§ **What you have to do**
Exclude all pictures, and reproduce exactly the lines from the one containing "Given: Click the Search Menu Here field" through the end of the records, with nothing else added.

Top of Input material

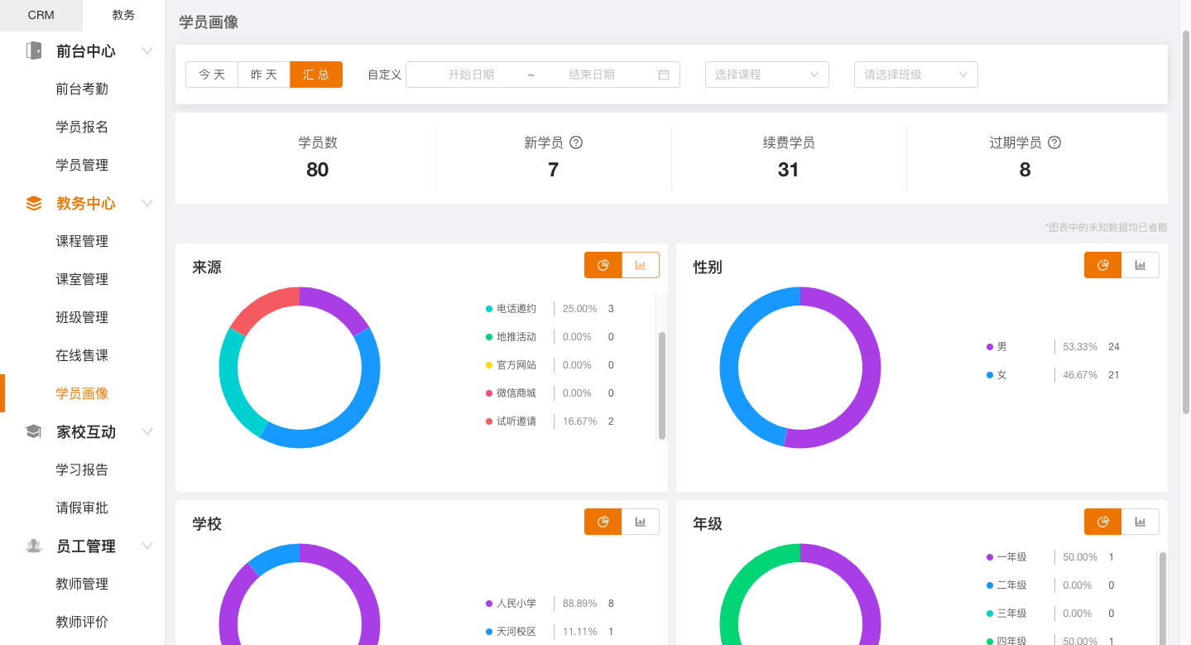The width and height of the screenshot is (1191, 645).
Task: Open the 选择课程 dropdown
Action: (766, 75)
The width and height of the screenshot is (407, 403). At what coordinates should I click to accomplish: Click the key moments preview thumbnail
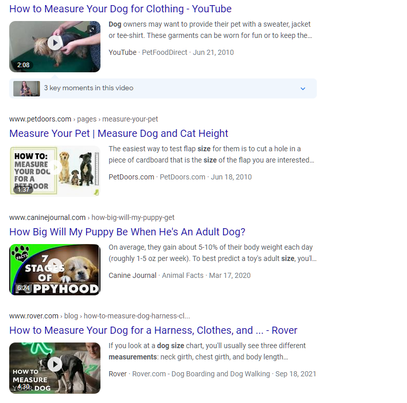(x=27, y=88)
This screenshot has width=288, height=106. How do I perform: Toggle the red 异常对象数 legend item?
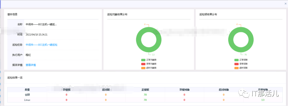149,64
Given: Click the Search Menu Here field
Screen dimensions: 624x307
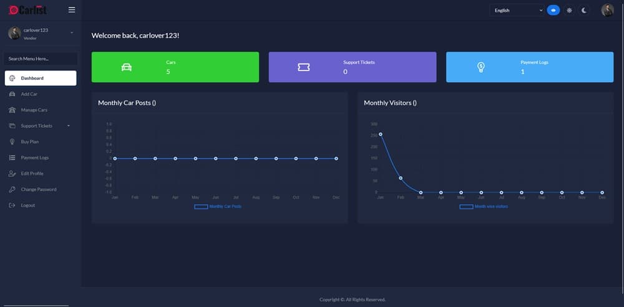Looking at the screenshot, I should (x=41, y=59).
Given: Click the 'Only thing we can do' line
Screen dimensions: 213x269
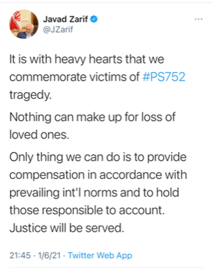Looking at the screenshot, I should pos(98,157).
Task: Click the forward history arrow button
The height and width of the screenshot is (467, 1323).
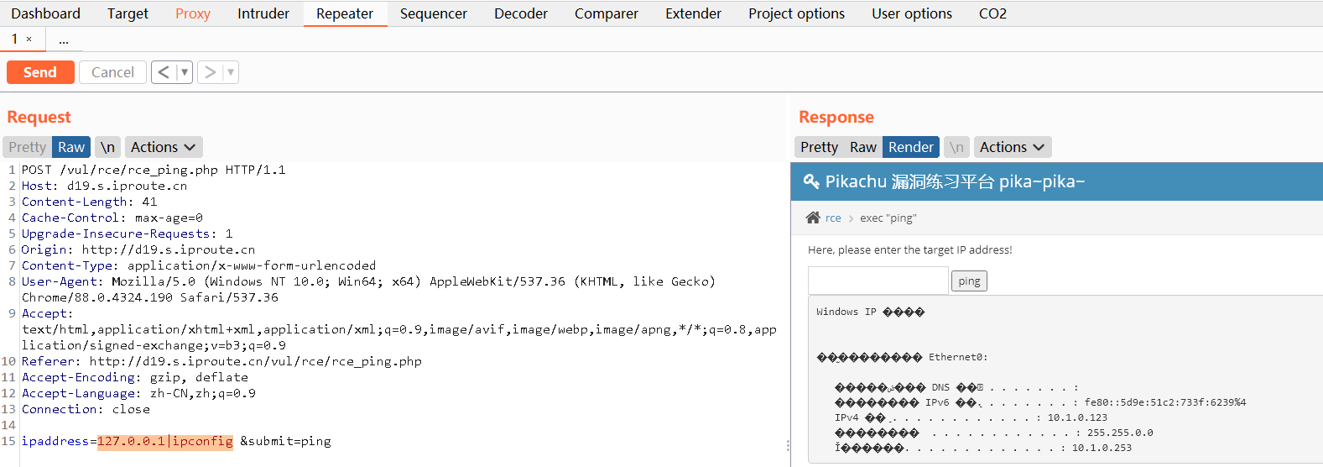Action: pos(211,72)
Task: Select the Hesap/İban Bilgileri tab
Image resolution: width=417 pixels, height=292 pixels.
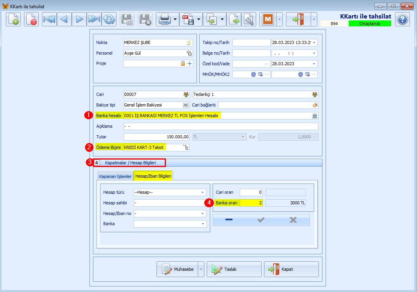Action: point(153,176)
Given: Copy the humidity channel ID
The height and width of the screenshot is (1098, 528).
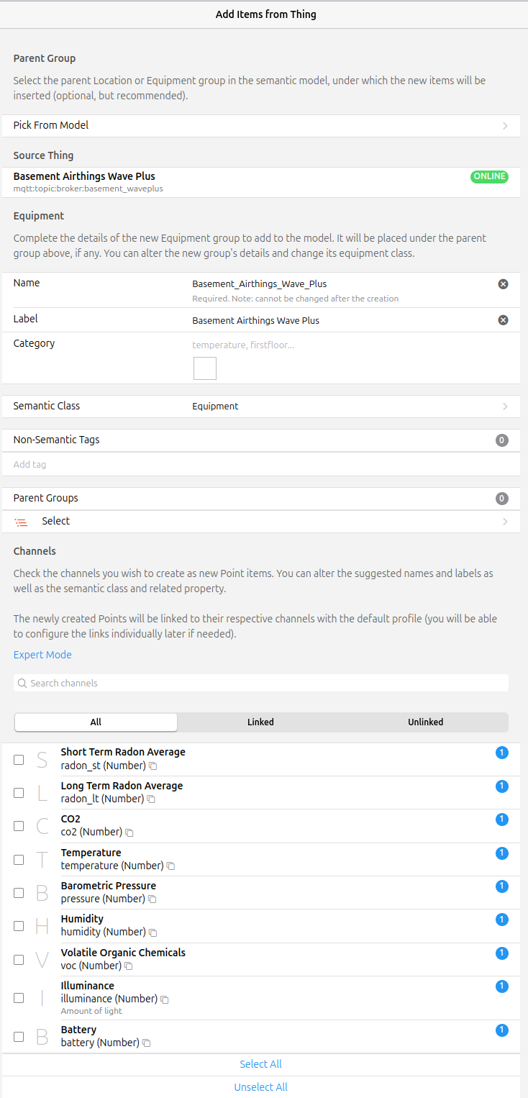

Bottom of Input material

§ **Your response**
Given: Click the Search Menu Here field
Screen dimensions: 624x307
Looking at the screenshot, I should (x=41, y=59).
Given: Click the 'Only thing we can do' line
Screen dimensions: 213x269
Looking at the screenshot, I should pos(98,157).
Task: Click the forward history arrow button
The height and width of the screenshot is (467, 1323).
Action: pos(211,72)
Task: Select the Hesap/İban Bilgileri tab
Image resolution: width=417 pixels, height=292 pixels.
Action: point(153,176)
Given: Copy the humidity channel ID
The height and width of the screenshot is (1098, 528).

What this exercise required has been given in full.